Sur l’ouverture de la PMA aux femmes seules, certains évoquent la différence de traitement entre une femme mariée et une femme non-mariée…
Effectivement, le projet de loi prévoit d’ouvrir la PMA aux femmes seules, c’est-à-dire, aux yeux de la loi, aux femmes non-mariées. Mais les femmes seules sont aussi, juridiquement, celles qui sont en concubinage ou engagées dans un Pacs. Elles pourraient donc entreprendre une démarche de PMA sans l’accord de leur partenaire. Cela créé une vraie différence de traitement avec la femme mariée qui, elle, a l’obligation de demander l’accord de son époux ou de son épouse. Que vont faire les médecins face à une femme qui cacherait sa situation conjugale ? Nous avons là face à un potentiel nid à conflit conjugal et familial.
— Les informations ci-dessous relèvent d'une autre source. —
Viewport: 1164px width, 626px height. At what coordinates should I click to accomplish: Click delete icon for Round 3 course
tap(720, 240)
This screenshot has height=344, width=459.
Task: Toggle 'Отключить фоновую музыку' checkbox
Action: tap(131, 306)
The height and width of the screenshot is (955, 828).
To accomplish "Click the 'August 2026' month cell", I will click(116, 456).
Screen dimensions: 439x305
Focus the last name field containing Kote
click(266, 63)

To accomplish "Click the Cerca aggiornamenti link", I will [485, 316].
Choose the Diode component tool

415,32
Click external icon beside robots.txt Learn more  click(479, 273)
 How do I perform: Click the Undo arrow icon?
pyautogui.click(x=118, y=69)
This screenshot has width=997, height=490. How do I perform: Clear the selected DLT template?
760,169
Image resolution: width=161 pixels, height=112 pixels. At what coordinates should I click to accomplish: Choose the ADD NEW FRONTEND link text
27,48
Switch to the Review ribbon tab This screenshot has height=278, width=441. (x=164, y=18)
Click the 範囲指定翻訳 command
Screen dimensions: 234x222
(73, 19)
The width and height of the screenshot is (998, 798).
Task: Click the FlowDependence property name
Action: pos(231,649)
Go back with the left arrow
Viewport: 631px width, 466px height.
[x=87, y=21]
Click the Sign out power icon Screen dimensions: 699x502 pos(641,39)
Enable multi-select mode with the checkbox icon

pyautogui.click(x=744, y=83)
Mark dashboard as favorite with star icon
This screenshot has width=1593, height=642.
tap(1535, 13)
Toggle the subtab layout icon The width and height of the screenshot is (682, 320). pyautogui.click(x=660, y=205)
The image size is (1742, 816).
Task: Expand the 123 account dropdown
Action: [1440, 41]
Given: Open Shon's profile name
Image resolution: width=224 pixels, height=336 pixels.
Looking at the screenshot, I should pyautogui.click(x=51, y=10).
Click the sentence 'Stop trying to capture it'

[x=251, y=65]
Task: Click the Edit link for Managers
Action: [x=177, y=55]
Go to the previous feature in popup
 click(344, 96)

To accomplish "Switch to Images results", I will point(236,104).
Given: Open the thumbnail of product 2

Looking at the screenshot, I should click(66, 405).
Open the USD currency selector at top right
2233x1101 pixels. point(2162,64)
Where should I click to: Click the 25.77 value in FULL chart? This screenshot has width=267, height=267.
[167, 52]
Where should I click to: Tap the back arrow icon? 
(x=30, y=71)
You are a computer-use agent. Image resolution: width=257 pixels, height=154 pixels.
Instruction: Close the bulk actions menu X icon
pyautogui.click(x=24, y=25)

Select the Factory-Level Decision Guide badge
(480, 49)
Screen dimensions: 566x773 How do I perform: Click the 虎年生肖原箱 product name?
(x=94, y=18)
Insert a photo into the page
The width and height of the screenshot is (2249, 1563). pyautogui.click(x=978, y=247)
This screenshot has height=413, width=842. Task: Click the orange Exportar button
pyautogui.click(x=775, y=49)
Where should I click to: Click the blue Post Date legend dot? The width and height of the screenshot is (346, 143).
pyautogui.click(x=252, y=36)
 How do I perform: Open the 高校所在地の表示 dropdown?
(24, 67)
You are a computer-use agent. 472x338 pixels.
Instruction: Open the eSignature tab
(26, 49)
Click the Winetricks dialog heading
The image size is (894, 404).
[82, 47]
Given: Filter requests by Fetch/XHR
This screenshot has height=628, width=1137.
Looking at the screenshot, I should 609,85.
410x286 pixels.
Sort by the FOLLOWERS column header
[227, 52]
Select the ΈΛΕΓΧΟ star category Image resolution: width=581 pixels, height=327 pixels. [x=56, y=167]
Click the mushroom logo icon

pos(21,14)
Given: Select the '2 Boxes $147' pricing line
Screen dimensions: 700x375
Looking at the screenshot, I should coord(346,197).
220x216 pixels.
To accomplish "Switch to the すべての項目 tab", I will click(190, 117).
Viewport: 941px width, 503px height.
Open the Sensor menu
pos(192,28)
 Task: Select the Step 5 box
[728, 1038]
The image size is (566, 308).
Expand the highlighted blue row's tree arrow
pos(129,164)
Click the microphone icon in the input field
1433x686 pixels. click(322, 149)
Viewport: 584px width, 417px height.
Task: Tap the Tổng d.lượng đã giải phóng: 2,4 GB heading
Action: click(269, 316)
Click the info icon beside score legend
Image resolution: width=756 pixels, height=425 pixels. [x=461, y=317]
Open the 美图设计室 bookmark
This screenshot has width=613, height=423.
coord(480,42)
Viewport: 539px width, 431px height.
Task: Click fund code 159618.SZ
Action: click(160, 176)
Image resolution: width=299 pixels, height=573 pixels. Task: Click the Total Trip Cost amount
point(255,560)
Pour éviter une tel déséquilibre de situation, certains revendiquent une égalité par le statut de femme, c’est-à-dire que la femme mariée puisse accéder à la PMA sans l’accord de son conjoint au même titre qu’une femme seule. En suivant la logique qui anime le projet de loi, nous aboutissons ou nous aboutirons à une unilatéralisation de la filiation. On dissocie encore plus la procréation du couple.

Globalement, comment a-t-on abouti à ce projet de loi ?
Cette réforme s’inscrit dans une continuité. L’ouverture de la PMA aux couples de femmes et aux femmes seules s’inscrivant dans une conception de la filiation fondée sur la volonté, le consentement, tout est rendu possible. Il n’y a plus de barrière physique ou physiologique. Depuis plusieurs décennies, le droit de la famille a tendance à s’adapter aux situations de fait et à enregistrer les progrès de la science plutôt qu’à fixer un cadre préalable. C’est d’ailleurs une question de philosophie juridique : le droit précède-t-il la science ou doit-il se mettre en conformité avec la science ? Dans le cas présent il se met en conformité avec la science et les évolutions de la société. C’est une fonction contemporaine du droit.

La GPA est-elle la prochaine étape ?
Cela risque d’être la prochaine étape. La question relative aux enfants nés par GPA à l’étranger et qui reviennent en France avec leurs parents puis demandent la retranscription de la filiation à l’état civil se pose déjà aujourd’hui. Et la jurisprudence innove sans cesse au détriment de la cohérence et de l’efficacité de la loi en la matière. Demain elle ne s’en posera qu’avec plus de force.